12.4. Lab: File Data and Collections

12.4.1. Goals for this lab:

  • Read a text file.
  • Work with loops.
  • Work with a Dictionary and a List.
  • Retrieve a random entry.

12.4.1.1. Overview

Copy project dict_lab_stub to your own project. Note that there are data files in the project directory. Make sure your project, like this stub, sets the Output Path to the project folder.

This lab provides a replacement file fake_help.cs for an improved project. The project still needs some additions in a helper class.

Before we get there, open the comparison program fake_help_verbose/fake_help_verbose.cs and look at the methods GetParagraphs() and GetDictionary(). All the strings for the responses are pre-coded for you there, but if you were writing your own methods, it would be a pain. There is all the repetitious code to make multiline strings and then to add to the List and Dictionary. This lab will provide simple versatile methods to fill a List<string> or a Dictionary<string, string>: You only need you to write the string data itself into a text file, with the only overhead being a few extra newlines. Minor further adaptations could save time later in a project, too.

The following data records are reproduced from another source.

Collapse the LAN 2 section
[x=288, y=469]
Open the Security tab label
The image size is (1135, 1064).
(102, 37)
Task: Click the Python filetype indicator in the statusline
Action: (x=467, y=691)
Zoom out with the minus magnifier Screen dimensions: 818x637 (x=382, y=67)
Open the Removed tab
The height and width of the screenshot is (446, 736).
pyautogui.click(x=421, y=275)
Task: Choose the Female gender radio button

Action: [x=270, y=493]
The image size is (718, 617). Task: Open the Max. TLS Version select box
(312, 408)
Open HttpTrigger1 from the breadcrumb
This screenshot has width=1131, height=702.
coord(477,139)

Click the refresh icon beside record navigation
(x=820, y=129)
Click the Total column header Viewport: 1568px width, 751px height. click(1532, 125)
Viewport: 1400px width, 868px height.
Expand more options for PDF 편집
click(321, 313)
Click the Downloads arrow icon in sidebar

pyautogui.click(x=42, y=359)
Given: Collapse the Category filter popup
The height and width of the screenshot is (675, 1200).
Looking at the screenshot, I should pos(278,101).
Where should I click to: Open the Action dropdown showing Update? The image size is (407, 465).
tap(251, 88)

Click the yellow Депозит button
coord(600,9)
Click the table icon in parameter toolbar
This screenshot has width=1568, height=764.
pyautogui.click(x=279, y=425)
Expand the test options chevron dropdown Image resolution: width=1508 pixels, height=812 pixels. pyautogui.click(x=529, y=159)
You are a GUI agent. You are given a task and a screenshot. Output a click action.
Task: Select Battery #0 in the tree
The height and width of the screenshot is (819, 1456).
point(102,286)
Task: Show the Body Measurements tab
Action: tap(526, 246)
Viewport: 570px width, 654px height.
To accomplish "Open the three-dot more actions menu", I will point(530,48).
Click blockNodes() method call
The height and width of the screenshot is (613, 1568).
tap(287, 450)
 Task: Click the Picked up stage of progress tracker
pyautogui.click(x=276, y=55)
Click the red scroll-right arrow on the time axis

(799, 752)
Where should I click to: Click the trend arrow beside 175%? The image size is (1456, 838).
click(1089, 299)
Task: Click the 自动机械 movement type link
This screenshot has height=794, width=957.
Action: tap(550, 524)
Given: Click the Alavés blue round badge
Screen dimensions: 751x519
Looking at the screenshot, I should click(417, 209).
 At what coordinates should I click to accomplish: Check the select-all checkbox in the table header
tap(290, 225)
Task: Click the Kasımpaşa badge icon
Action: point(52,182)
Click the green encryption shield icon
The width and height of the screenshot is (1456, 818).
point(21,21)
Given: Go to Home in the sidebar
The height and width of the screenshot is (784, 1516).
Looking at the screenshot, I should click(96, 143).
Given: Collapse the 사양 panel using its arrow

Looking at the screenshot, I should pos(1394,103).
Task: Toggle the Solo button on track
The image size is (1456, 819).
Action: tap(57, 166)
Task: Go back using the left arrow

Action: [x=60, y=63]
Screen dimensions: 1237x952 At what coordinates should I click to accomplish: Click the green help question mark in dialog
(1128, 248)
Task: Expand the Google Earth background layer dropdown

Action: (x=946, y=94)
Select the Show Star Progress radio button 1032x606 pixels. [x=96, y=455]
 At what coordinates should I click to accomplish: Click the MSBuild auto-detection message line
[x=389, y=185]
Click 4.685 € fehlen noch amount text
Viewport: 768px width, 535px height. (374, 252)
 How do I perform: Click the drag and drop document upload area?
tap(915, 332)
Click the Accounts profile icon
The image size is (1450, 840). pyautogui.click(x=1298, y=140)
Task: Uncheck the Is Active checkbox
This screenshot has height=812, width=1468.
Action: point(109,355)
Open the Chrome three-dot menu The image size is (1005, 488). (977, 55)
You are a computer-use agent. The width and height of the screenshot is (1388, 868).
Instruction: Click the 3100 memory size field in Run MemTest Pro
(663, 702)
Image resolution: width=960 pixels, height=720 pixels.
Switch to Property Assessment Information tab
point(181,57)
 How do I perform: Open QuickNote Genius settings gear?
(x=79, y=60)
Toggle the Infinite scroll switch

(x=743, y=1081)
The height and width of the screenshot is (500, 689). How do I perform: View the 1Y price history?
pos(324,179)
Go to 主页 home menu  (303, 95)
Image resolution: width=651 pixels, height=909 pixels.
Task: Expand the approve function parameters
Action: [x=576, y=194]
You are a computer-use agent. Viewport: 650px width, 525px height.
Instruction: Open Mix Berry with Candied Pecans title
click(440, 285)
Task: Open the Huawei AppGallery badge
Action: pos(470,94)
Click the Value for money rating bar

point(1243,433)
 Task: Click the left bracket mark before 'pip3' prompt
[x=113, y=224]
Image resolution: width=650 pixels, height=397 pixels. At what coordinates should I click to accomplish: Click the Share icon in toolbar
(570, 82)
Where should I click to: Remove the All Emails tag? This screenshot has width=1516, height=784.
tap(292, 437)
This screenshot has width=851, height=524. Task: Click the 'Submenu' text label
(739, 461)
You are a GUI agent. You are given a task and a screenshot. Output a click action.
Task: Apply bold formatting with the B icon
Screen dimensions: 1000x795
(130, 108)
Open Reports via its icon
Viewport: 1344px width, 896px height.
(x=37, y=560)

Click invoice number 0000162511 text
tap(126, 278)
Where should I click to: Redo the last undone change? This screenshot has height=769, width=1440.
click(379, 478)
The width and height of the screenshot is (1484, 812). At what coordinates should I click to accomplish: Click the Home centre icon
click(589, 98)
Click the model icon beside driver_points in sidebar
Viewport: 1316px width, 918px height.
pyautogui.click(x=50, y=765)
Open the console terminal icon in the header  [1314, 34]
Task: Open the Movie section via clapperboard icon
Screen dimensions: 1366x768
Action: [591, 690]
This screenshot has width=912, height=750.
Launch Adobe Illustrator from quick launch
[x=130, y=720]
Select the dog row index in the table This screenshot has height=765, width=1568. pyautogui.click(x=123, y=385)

Look in your copy of fake_help.cs. It creates the List guessList and the Dictionary responses using more general functions that you need to fill in. The stubs for these new versions are put in the class FileUtil for easy reuse. Main calls these functions and chooses the files to read. The results will look the same as the original program to the user, but the second version will be easier for a programmer to read and generalize: It will be easier in other situations where you want lots of canned data in your program (like in a game you might write soon).

The stub should run as is (mostly saying things are not implemented). Test out your work at every stage!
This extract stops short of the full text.